**TASK GOAL:** From the line containing "The image size is (1371, 592)." through the last line of the listing, output each line exactly as it stands. Omit pictures.

**DATA FOR THIS EXERCISE:**
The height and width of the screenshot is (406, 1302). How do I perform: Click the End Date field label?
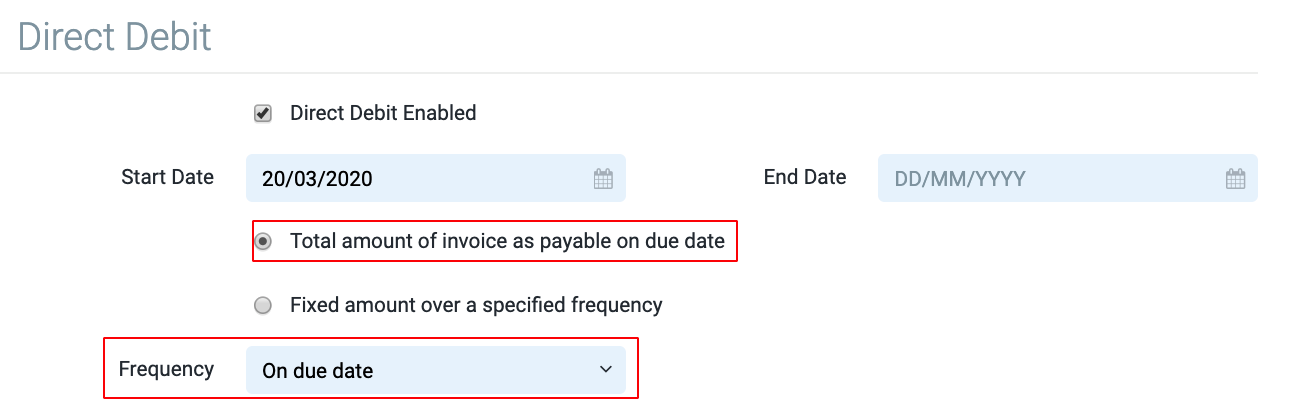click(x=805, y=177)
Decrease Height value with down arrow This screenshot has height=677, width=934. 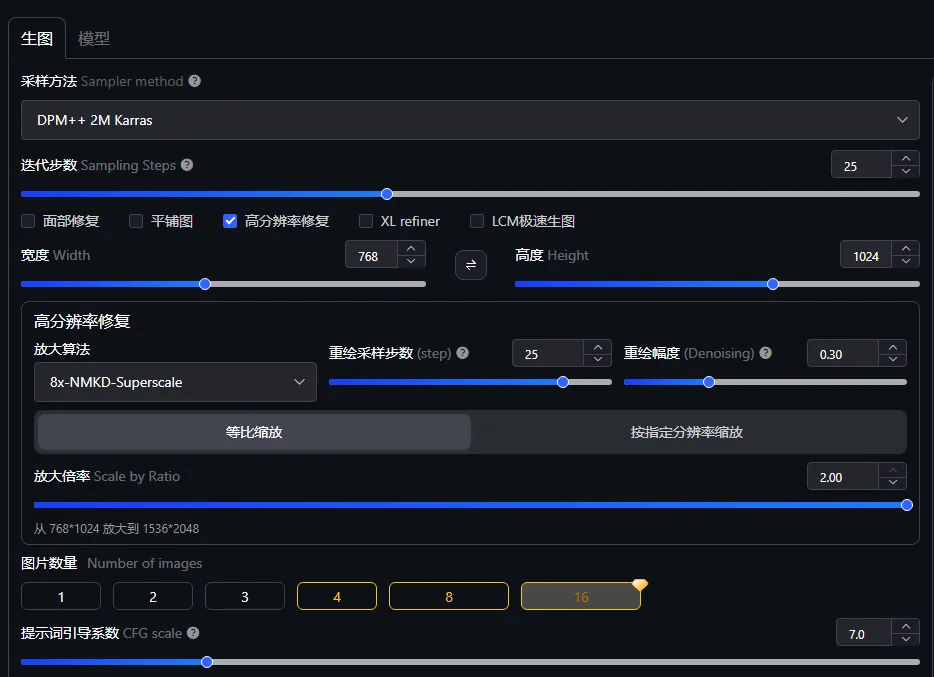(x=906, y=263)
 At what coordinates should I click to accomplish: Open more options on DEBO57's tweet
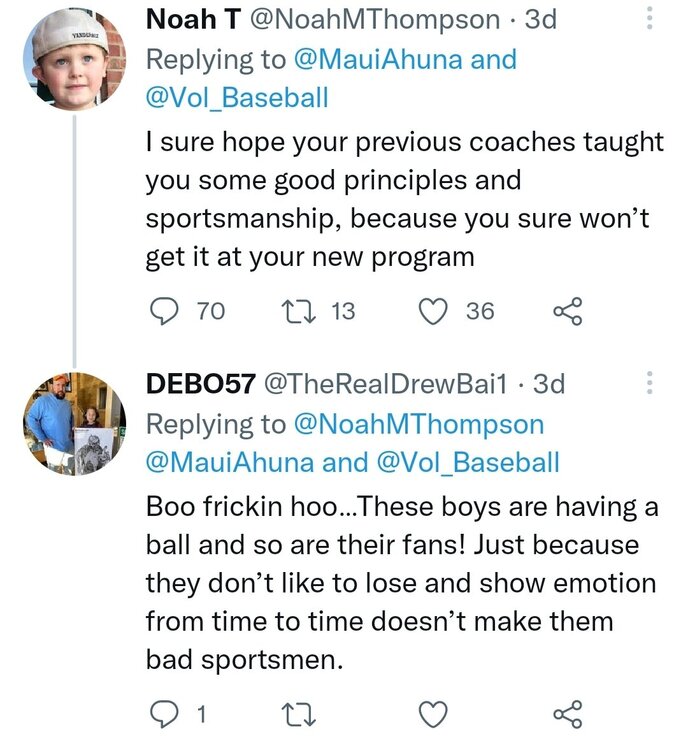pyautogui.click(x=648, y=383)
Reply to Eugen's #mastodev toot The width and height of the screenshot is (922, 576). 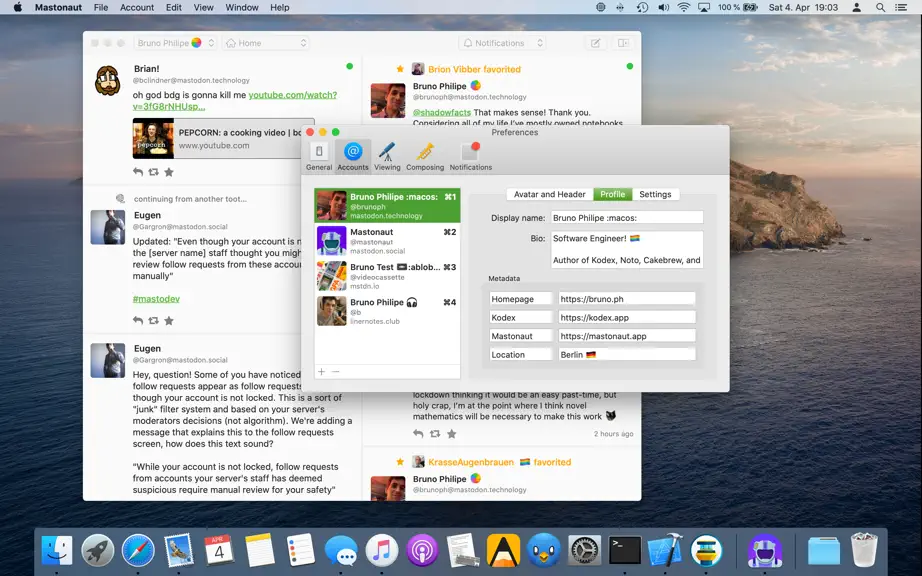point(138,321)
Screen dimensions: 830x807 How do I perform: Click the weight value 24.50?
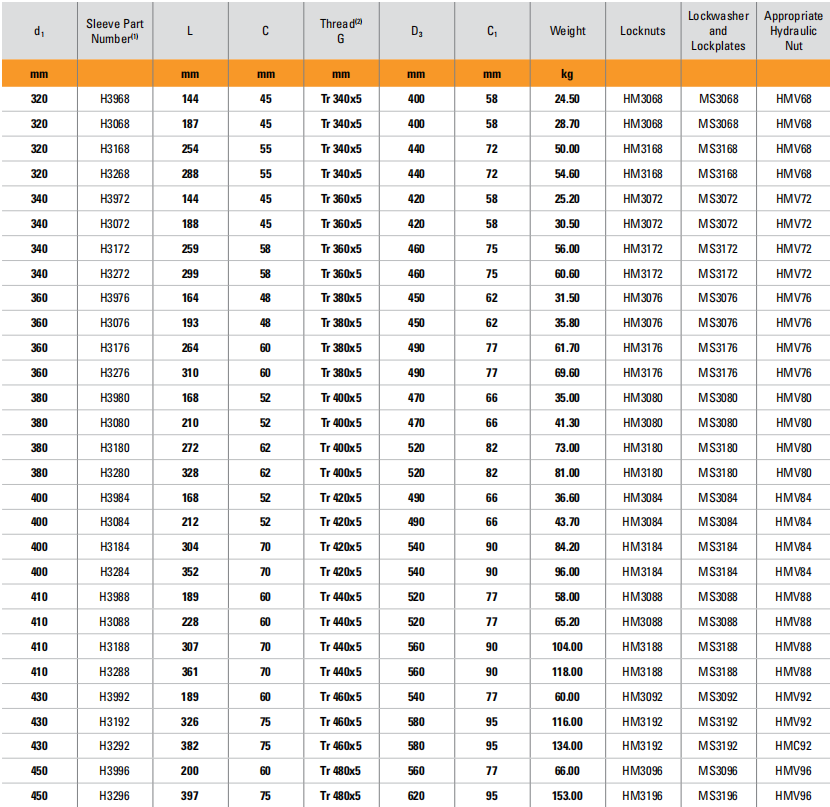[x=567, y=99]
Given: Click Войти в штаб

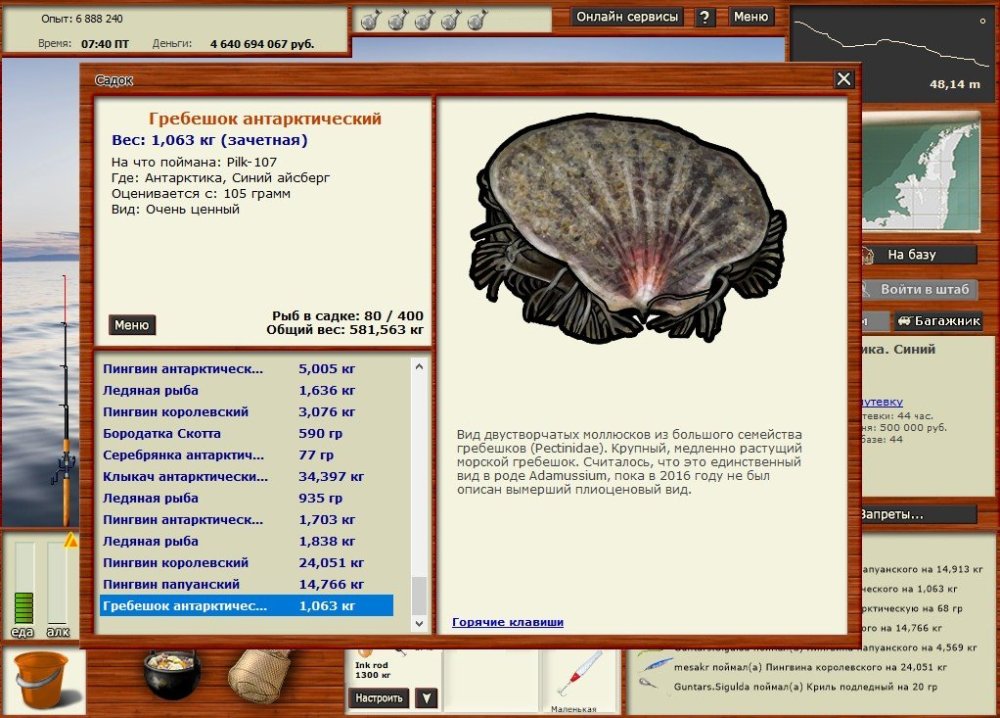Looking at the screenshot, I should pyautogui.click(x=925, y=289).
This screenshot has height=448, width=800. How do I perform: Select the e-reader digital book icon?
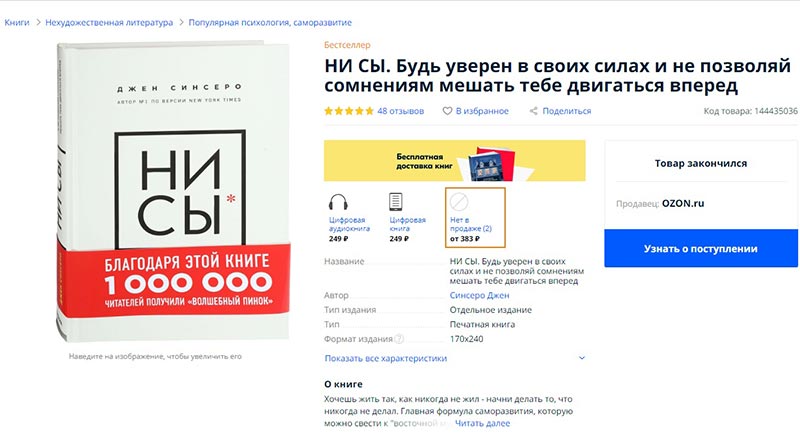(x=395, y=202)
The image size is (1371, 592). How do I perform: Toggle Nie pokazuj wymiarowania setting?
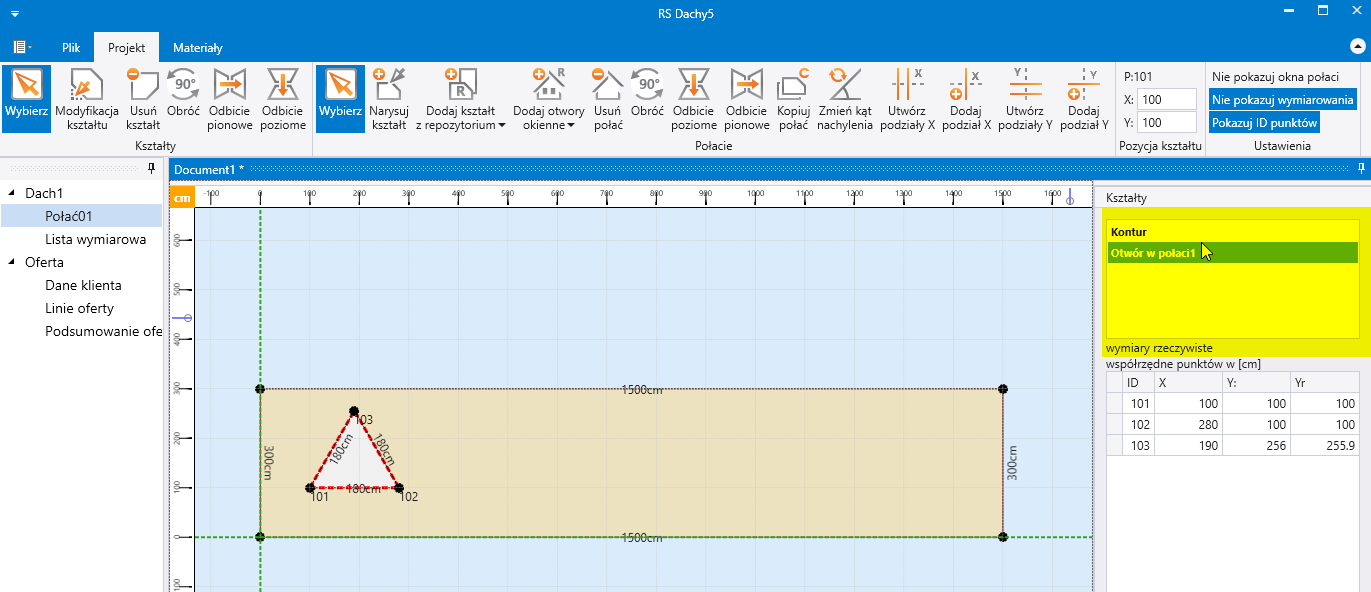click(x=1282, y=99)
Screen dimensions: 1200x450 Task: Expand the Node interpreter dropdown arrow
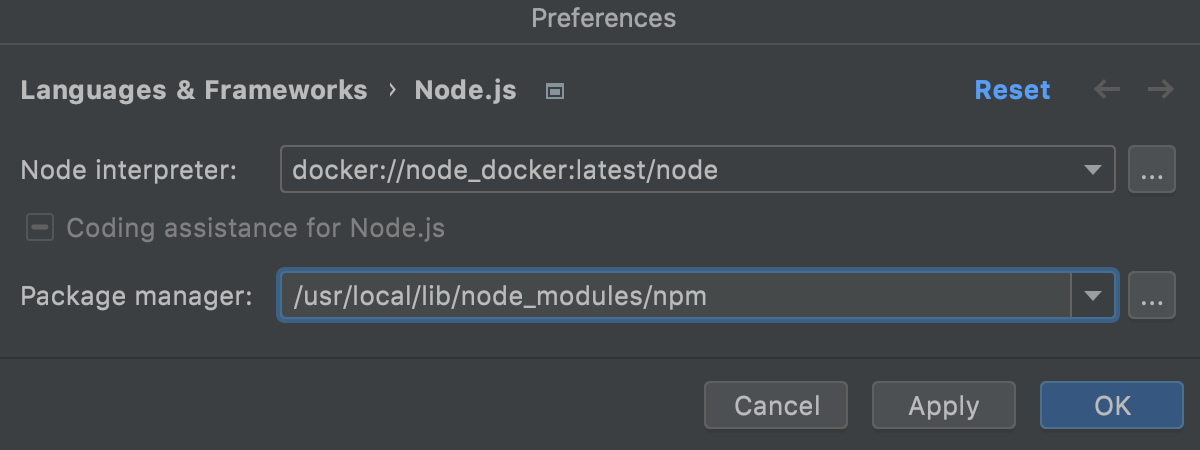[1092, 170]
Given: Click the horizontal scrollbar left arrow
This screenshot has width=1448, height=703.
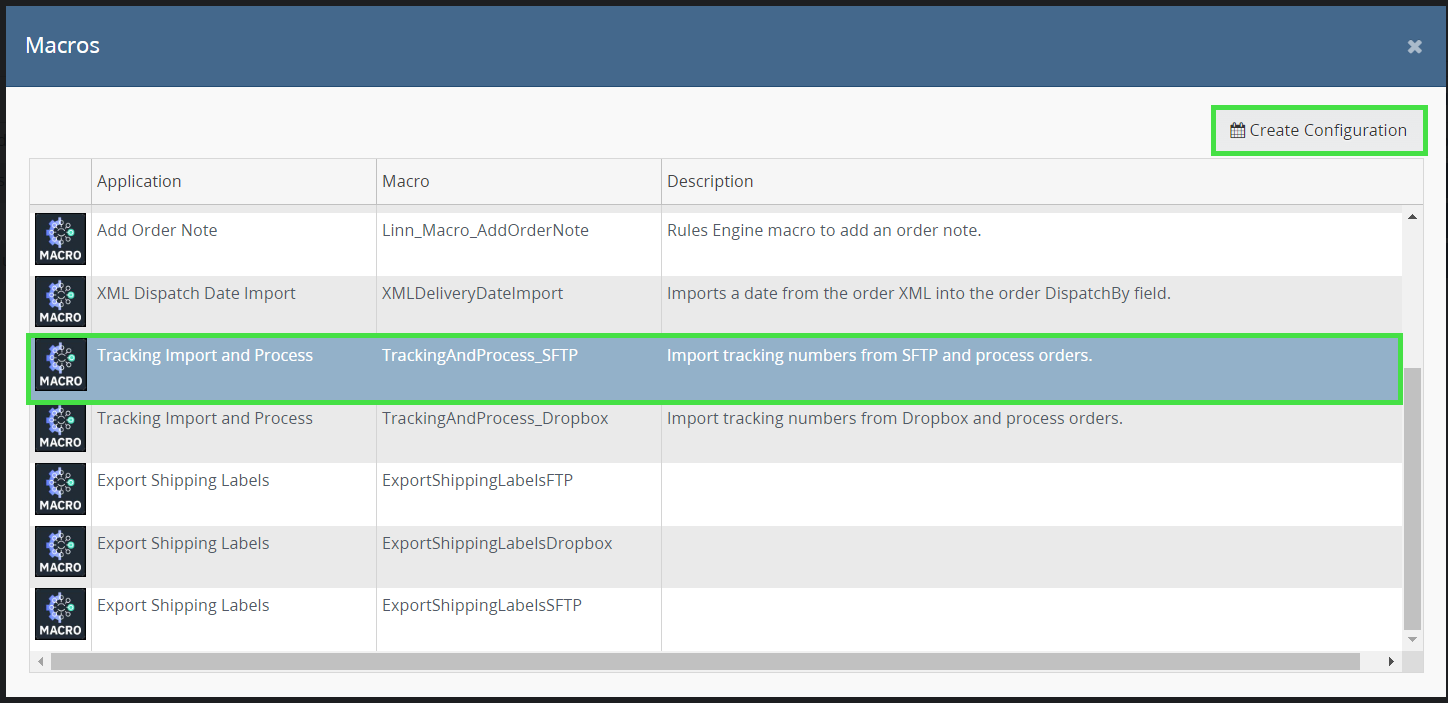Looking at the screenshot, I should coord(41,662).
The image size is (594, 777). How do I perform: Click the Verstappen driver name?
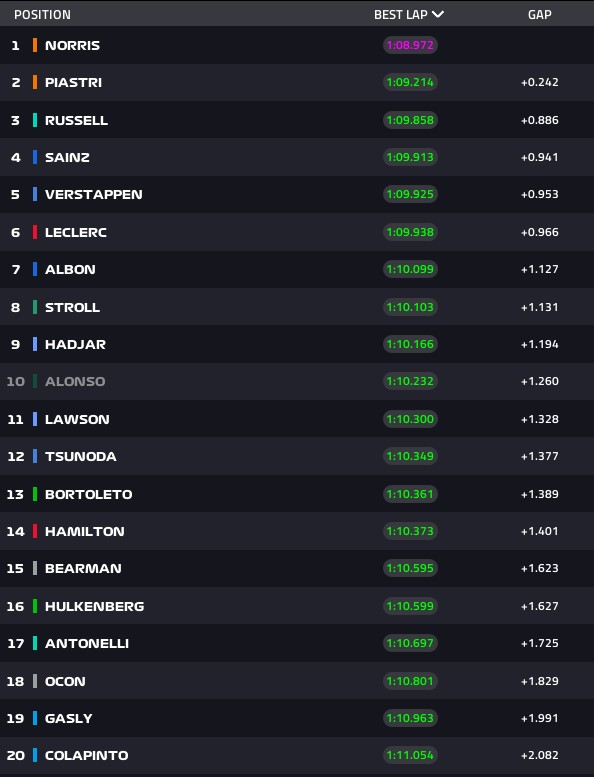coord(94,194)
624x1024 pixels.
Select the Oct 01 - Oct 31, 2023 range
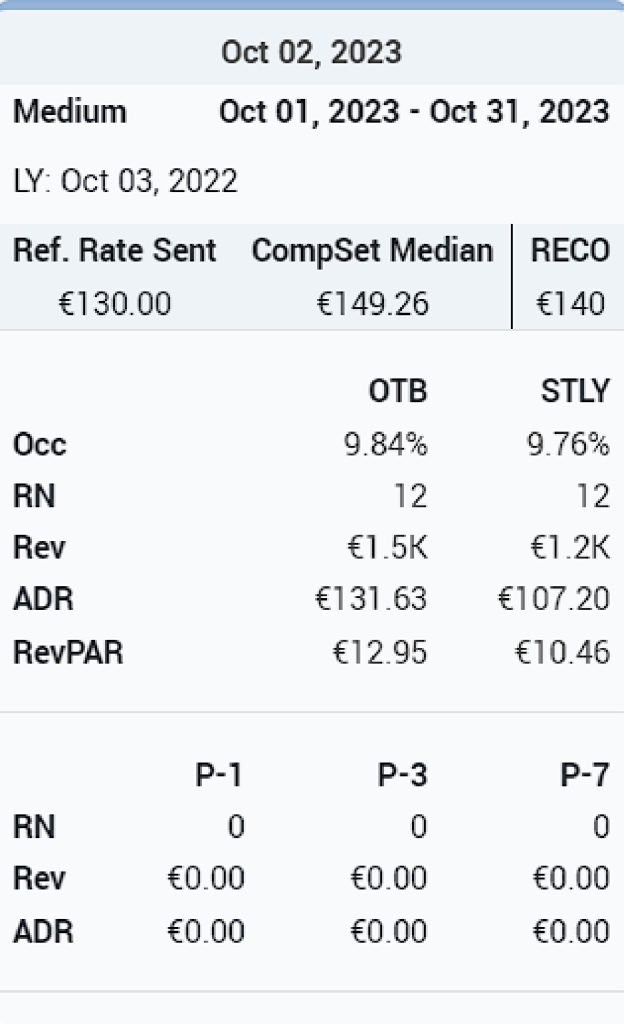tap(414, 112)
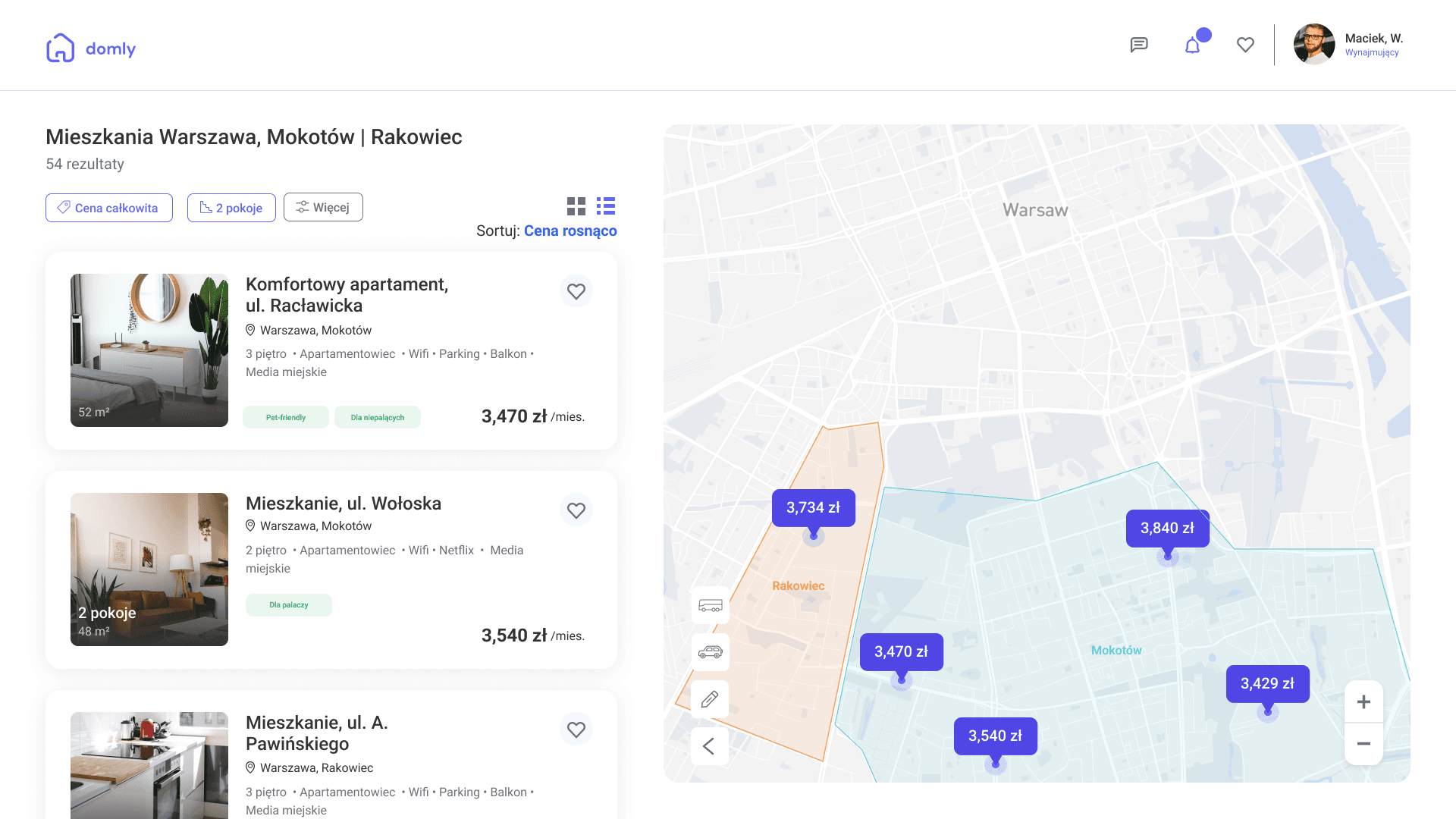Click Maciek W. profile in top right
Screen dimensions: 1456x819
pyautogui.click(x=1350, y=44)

**TASK OUTPUT:**
The image size is (1371, 592). How do I perform: Toggle Nie pokazuj wymiarowania setting?
click(x=1282, y=99)
Screen dimensions: 1200x450 Task: Expand the Node interpreter dropdown arrow
[1092, 170]
Given: Click the horizontal scrollbar left arrow
This screenshot has width=1448, height=703.
Looking at the screenshot, I should coord(41,662).
The image size is (594, 777). How do I perform: Click the Verstappen driver name?
coord(94,194)
624x1024 pixels.
Select the Oct 01 - Oct 31, 2023 range
tap(414, 112)
Click Maciek W. profile in top right
Screen dimensions: 1456x819
pyautogui.click(x=1350, y=44)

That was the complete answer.